Some records
-- begin --

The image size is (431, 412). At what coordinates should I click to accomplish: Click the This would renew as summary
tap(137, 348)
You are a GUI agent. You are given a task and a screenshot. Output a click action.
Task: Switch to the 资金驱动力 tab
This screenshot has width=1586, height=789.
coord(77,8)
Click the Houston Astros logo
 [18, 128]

-- end --
-- begin --

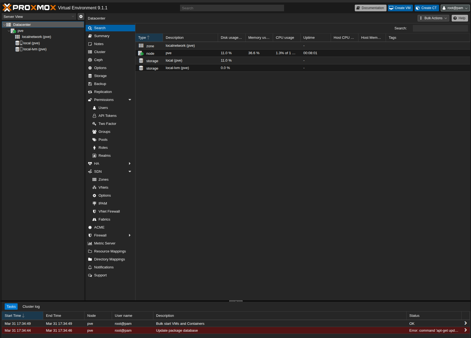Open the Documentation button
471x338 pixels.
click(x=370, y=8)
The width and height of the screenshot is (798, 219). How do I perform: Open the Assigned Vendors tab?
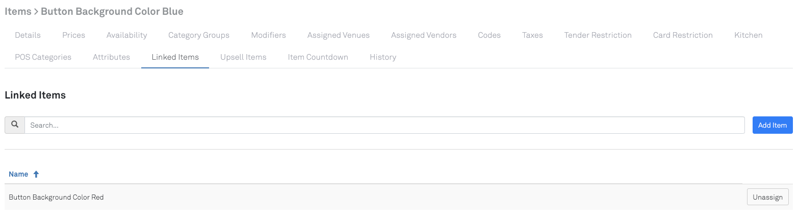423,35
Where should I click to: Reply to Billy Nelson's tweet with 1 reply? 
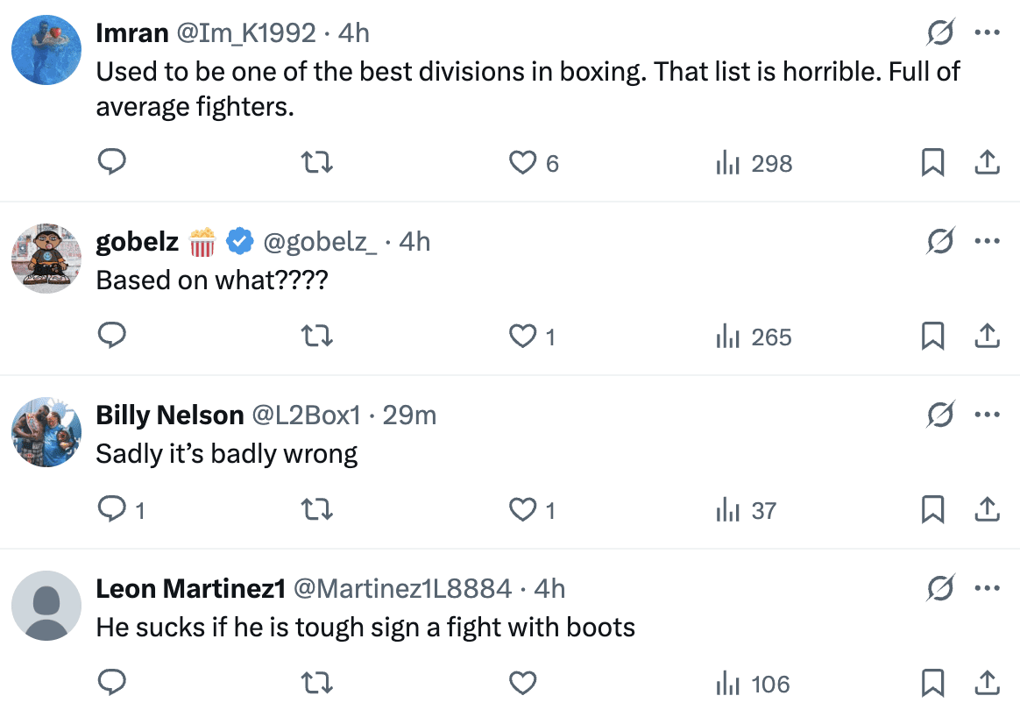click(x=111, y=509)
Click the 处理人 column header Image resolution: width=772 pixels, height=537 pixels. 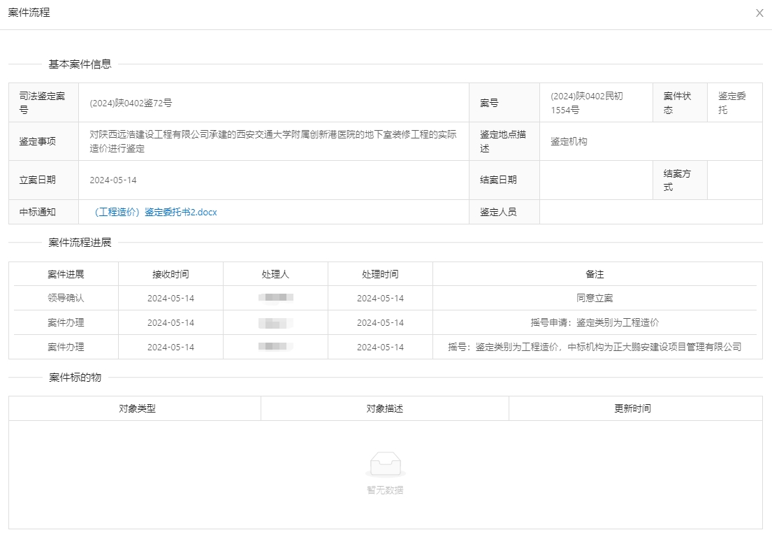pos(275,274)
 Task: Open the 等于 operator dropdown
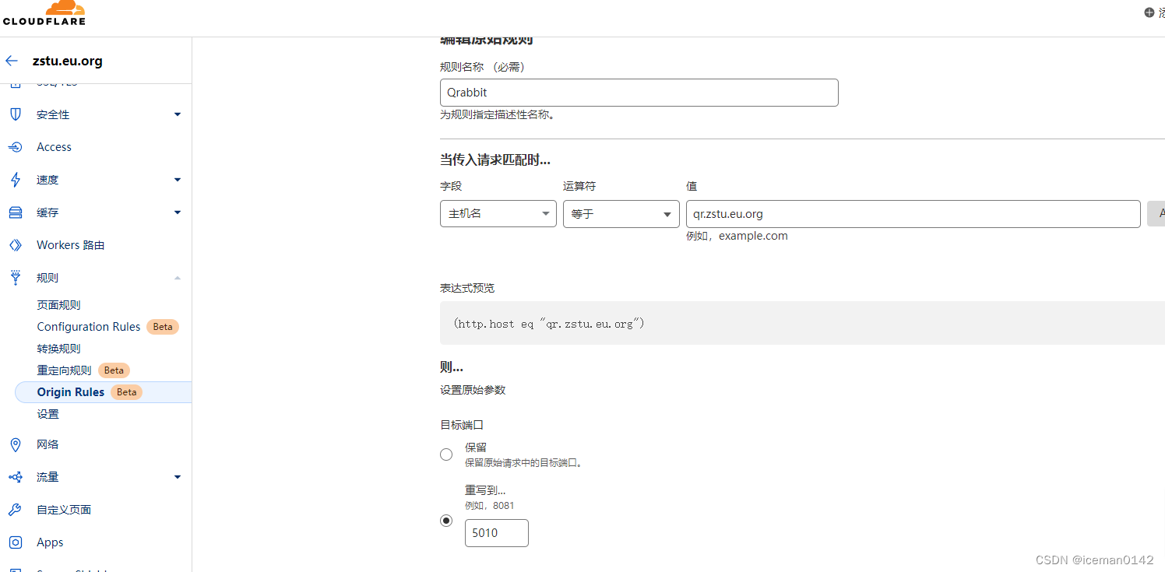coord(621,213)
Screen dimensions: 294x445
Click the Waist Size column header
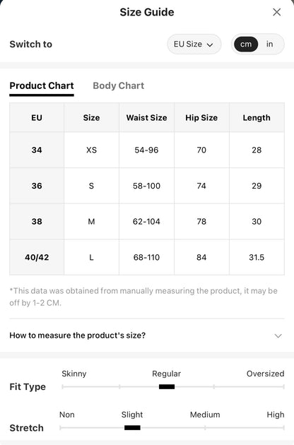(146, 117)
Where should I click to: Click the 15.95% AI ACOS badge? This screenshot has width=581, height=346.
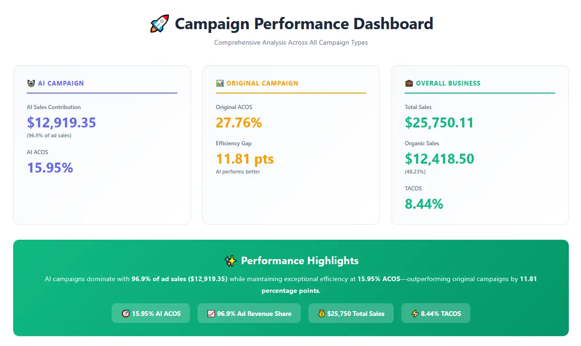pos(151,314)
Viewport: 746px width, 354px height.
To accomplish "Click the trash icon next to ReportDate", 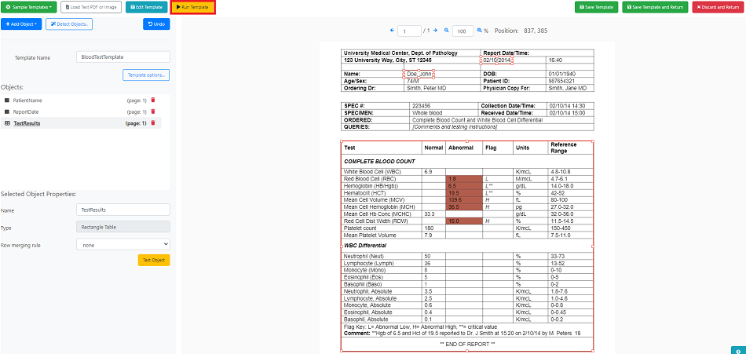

-- end --

Gather every line in the listing above that contains the word "This" and copy each of those lines in full.

#### Task answer:
The image size is (431, 412). At what coordinates should I click to accomplish: Click the This would renew as summary
This screenshot has width=1586, height=789.
Where should I click to: Click the 15.95% AI ACOS badge? This screenshot has width=581, height=346.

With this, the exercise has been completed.